Diariamente, nos mercados e nas ruas, e todas as sextas-feiras, nas mesquitas de Bissau e do interior do país, viam-se crianças "talibés" - alunos do ensino corânico - a pedir dinheiro para levar aos mestres.
Os doutrinadores são acusados por organizações da sociedade civil de maltratar os menores que não entregam o dinheiro solicitado.
Desde que as autoridades decidiram, no passado dia 27 de março, retirar as crianças talibés das ruas da Guiné-Bissau, a DW África não testemunhou mais nenhuma movimentação de alunos do ensino corânico nas ruas da capital guineense.
"Situação controlada"
Suleimane Embaló, presidente da Associação Guineense de Luta Contra Migração Irregular, Tráfico dos Seres Humanos e Proteção das Crianças (AGLUCOMI-TSH), que tem monitorizado e denunciado a situação desses menores, disse à DW África que a situação está controlada.
"Graças a um esforço que fizemos junto com os mestres corânicos, União dos Imames e as autoridades policiais, neste momento as crianças não estão a sair as ruas para a mendicidade. Isso não é só em Bissau, mas também a nível nacional", destaca.

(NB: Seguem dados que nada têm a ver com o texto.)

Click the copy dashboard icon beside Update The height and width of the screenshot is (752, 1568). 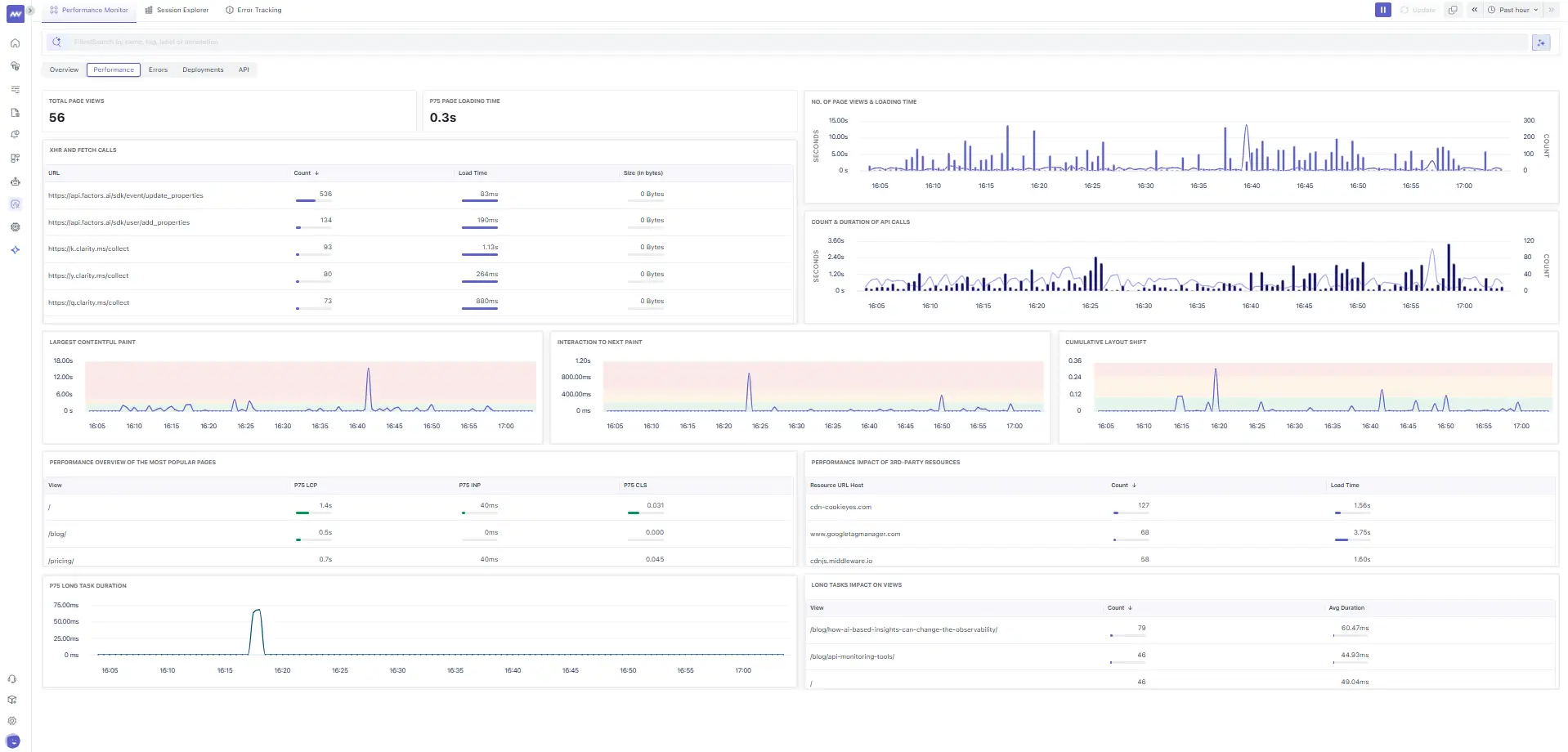click(1453, 9)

Sobre o caso, a DW África tentou, sem sucesso, contactar o Ministério do Interior, responsável pela segurança do país.
O sociólogo Ivanildo Bodjam sublinha a gravidade do fenómeno: "A situação das crianças talibés na Guiné-Bissau deve ser vista como um problema nacional, porque a mendicidade a que são colocadas essas crianças retira tudo que tem a ver com o princípio da proteção da criança, quando o Estado da Guiné-Bissau ratificou as convenções para a sua proteção, contra qualquer forma de exploração, do trabalho, sexual e outros riscos a que são expostas".
Mais de 700 alunos em escolas corânicas
A Associação Guineense de Luta Contra Migração Irregular, Tráfico dos Seres Humanos e Proteção das Crianças disse ter registado, em Bissau, recentemente, mais de duas dezenas de escolas corânicas, que albergam mais de 700 alunos, dos quais mais de 200 saíam às ruas para pedir.

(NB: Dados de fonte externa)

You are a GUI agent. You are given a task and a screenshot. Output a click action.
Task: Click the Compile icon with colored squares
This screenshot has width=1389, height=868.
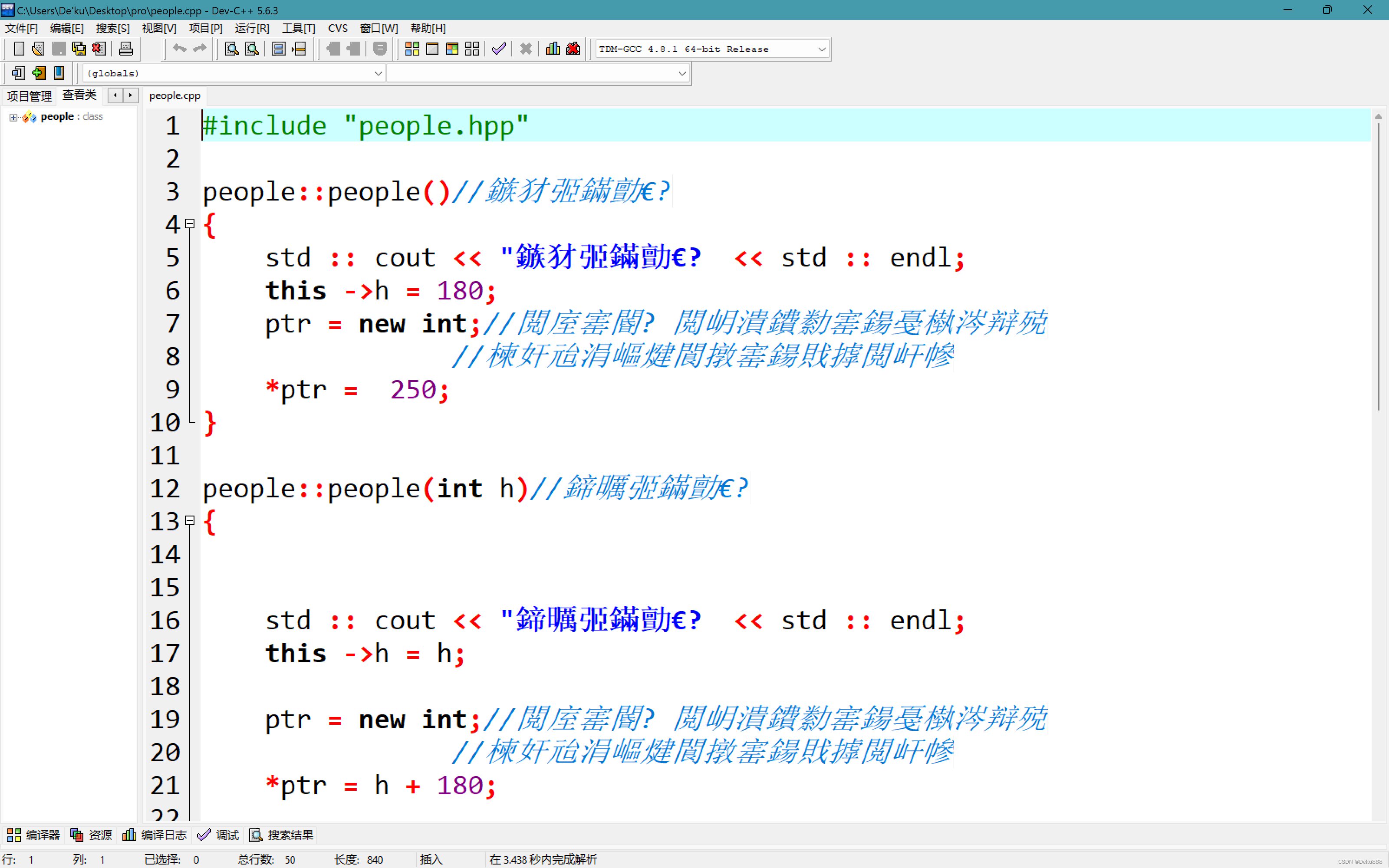click(411, 49)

O presidente da Associação anuncia o início de uma ação de sensibilização para a "mudança de mentalidade" dos mestres corânicos, em relação à forma de tratamento das crianças talibés.
Mas Suleimane Embaló alerta que é urgente a reintegração desses menores, agora retirados das ruas: "Estamos mais uma vez a pedir às pessoas de boa vontade e às autoridades para que acelerem o processo de reintegração dessas crianças junto das famílias, porque se não, a situação vai complicar-se e vai ser muito difícil de controlar."
O sociólogo Ivanildo Bodjam defende que o Estado da Guiné-Bissau deve colaborar com a comunidade escolar corânica: "Como forma de melhorar a qualidade e acesso a esse modelo de ensino, sendo importante mecanismo que o Estado possa encontrar e evitar que essas mesmas crianças sejam enviadas para outros países, com riscos de serem doutrinadas com o fundamentalismo radical, capaz de fomentar o extremismo violento na Guiné-Bissau".
Revoltado com a situação dos alunos corânicos, no mês passado o Presidente da República, Umaro Sissoco Embaló, ordenou a detenção de qualquer mestre corânico que a partir de 27 de março mandasse uma criança talibé para a mendicidade nas ruas do país.